Shame Vs. Repair


Relationship Repair

Kids make lots of mistakes. The fact is we as parents make plenty of mistakes as well. As a therapist who works with children and families, I get to spend lots of time working with parents on their reactions to the mistakes their children make. In doing so, I have found that some parents react with an abrupt intensity when their children make mistakes. Unsurprisingly, many of these parents were reacted to in similar ways when they were kids and they made mistakes. Some parents who were reacted to with a great deal of anger and intensity developed a freeze response that followed them into adulthood and comes out when conflict occurs.
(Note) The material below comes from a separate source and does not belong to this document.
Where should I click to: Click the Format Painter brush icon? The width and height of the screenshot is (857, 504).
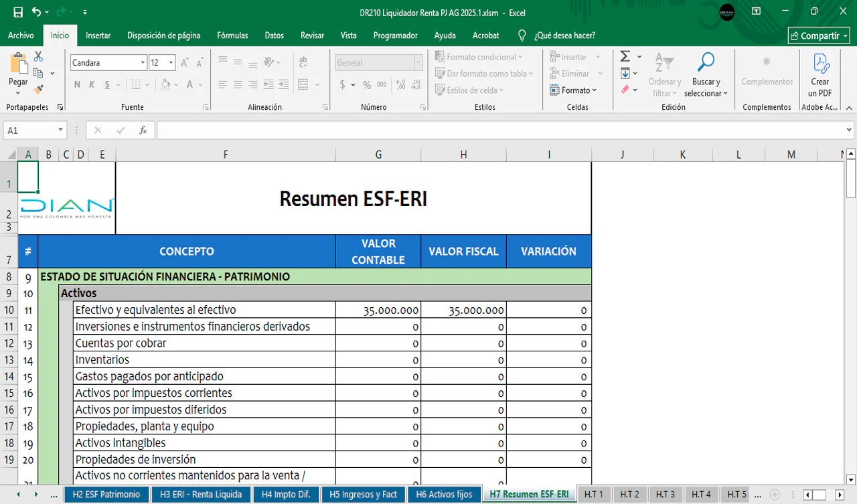(x=38, y=88)
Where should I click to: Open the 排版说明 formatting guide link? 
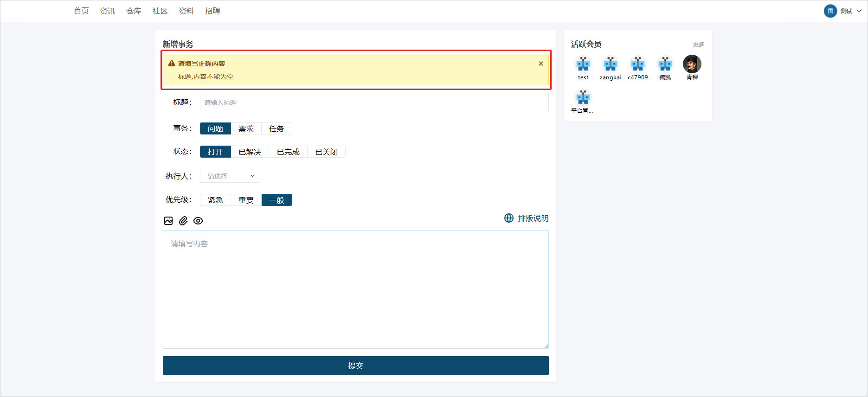527,218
Because parenting is a blend of happiness and conflict, parents need the skills to react to their children in positive ways when things aren’t going well, just as much as they need to respond to their children in positive ways when things are going well. It is in the moments, when things are not going well, that our children need us the most. However, because of the harshness that many parents experienced as kids, and the cultural belief that parents should get angry, criticize, and shun their children when they misbehave, our little kids are often sent away to try to figure out big emotions on their own. Unfortunately, because of where young children are at developmentally, instead of recognizing that they did something wrong, they often conclude that there is something wrong with them. Internalizing our mistakes as a description of who we are is often referred to as shame.

When parents carry around a significant amount of shame, it can inhibit their ability to be emotionally available for their kids. It can also lead parents to close off emotionally and react with disgust and impatience and push their children away – thus passing on shame from one generation to another. Fortunately, there is a way to break this cycle.

Sometimes when I am working with a parent in therapy who grew up in an environment that was harsh and punitive, the parent will describe an experience that she had when she was young and her own parent was especially abrasive toward her. After listening to the experience I will ask the parent if she would remember the event with as much disturbance if her own parent had come back to her, after they had overreacted, and made things better. Repeatedly the parent will say “no.” Most often, it isn’t the offense itself that causes long lasting damage, but the lack of repair of that offense that leads children to develop negative beliefs about themselves that can last the rest of their lives.

So how can we as parents break cycles of generational shame? The answer is repair repair repair. When we recognize that we have reacted to our children with harshness and severity when they have made a mistake, we should repair it. We should go to them and in a genuine and sincere way, we should recognize our mistake in the way we reacted and state how we should have reacted instead. Then with gentleness we can show them love and bring our kids in close to us through a hug, or rubbing their back, or some other physical gesture that communicates that their mistake doesn’t ruin the relationship.

One example may go something like this:

Parent: (Coming close and sitting next to the child) Son, I didn’t react very kindly to you when you were fighting with your sister.

Child: Well she hit me first! And then you yelled at me!

Parent: (in an empathetic and calm tone) I did yell, and that wasn’t okay. And I wouldn’t have liked it if I had been hit either. So I get that you were upset. You know what? I want to work on not yelling any more. I don’t like it when I yell (bringing the child in close and holding the child for a moment). One thing that I would like you to work on is being more patient with your sister and getting along better with her. How does that sound?

Child: Well she always hits.

Parent: I know. And I am working on that with her, but it would be helpful to me if you would be a little more patient and kind toward her. What do you think?

Child: Okay.

Parent: I think your sister got hurt when you hit her, so we got to go make that better. Are you ready?

Child: Yea.

Repair with your kids may not play out exactly like this; especially not at the beginning. However, with time and many repetitions, repair can look similar to the example above. And as we focus on repair with our kids we can replace feelings of shame with feelings of love and acceptance. We can break cycles of generational shame and help our kids learn that mistakes are a part of life and we can make most mistakes better.